Trecho

Esse, inclusive, é o tratamento dispensado pelo próprio INSS, que, na Instrução Normativa
INSS/DC nº 118, de 14.04.2005, considera como segurado, na categoria de empregado, o
trabalhador volante.
Por outro lado, para a obtenção de benefícios previdenciários, se faz necessária a comprovação
da atividade no campo e, consequentemente, o vínculo de segurado.
Em tal sentido, a interpretação do § 3.º do art. 55, c/c o art. 106, ambos da Lei n.º 8.213/91,
admite a comprovação de tempo de serviço em atividade rural, desde que baseada em início de
prova documental, sendo vedada a prova exclusivamente testemunhal.
Não se exige do trabalhador rural o cumprimento de carência (art. 26, inciso III), como o dever
de verter contribuição por determinado número de meses.
Vale dizer: em relação às contribuições previdenciárias, é assente, desde sempre, o
entendimento de serem desnecessárias, sendo suficiente a comprovação do efetivo exercício
de atividade no meio rural (STJ, REsp n.º 207.425, 5.ª Turma, j. em 21/9/1999, v.u., DJ de
25/10/1999, p. 123, Rel. Ministro Jorge Scartezzini; e STJ, RESP n. 502.817, 5.ª Turma, j. em
14/10/2003, v.u., DJ de 17/11/2003, p. 361, Rel. Ministra Laurita Vaz).
Essa comprovação do labor rural, nos termos dos arts. 48 e 143 da Lei de Benefícios, dar-se-á
por meio de prova documental, ainda que incipiente, e, nos termos do art. 55, § 3.º, da
retrocitada Lei, corroborada por prova testemunhal.
Acrescente-se que a jurisprudência de longa data vem atentando para a necessidade dessa
conjunção de elementos probatórios (início de prova documental e colheita de prova
testemunhal), o que resultou até mesmo na edição do verbete n.º 149 da Súmula da
Jurisprudência do Superior Tribunal de Justiça, in verbis:”
"A prova exclusivamente testemunhal não basta a comprovação da atividade rurícola, para
efeito de obtenção do benefício previdenciário".
DO CASO DOS AUTOS (AUSÊNCIA DE PROVA ORAL)
In casu, em que pese tenha a autora juntada diversos documentos aptos a indicar início de
prova documental para sua qualificação como segurada especial (trabalhadora rural), não
houve produção de prova oral.

Detalhes da tarefa
Segundo o trecho, como a Instrução Normativa INSS/DC nº 118 considera o trabalhador volante? O material não tem nenhuma relação com esta atividade.

Material fornecido
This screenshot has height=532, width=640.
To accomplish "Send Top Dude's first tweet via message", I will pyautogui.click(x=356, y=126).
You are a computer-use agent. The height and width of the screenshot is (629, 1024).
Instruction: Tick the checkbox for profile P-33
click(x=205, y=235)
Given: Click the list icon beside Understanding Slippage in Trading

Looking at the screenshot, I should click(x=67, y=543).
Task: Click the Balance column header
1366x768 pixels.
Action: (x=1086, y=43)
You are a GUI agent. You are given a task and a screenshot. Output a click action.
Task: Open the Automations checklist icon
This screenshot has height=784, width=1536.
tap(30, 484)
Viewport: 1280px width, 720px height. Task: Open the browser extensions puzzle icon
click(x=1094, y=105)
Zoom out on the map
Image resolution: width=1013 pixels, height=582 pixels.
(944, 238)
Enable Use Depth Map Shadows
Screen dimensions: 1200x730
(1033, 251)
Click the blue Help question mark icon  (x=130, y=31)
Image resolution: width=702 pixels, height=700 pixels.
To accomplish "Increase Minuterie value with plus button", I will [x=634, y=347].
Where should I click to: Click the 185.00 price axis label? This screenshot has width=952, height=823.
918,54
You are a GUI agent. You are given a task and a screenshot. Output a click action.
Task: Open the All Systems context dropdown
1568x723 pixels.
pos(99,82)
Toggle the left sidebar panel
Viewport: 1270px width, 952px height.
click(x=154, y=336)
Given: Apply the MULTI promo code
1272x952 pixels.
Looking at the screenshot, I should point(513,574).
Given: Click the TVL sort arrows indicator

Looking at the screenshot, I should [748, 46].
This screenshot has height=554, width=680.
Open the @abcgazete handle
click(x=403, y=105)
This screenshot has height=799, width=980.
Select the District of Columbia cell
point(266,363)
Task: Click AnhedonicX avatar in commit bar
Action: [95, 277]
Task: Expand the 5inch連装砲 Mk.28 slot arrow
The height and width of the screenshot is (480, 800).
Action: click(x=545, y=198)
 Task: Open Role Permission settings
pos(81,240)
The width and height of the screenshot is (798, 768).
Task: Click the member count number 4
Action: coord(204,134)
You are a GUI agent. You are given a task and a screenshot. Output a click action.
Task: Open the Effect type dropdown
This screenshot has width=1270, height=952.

Espaço para resposta
Como segurado, na categoria de empregado.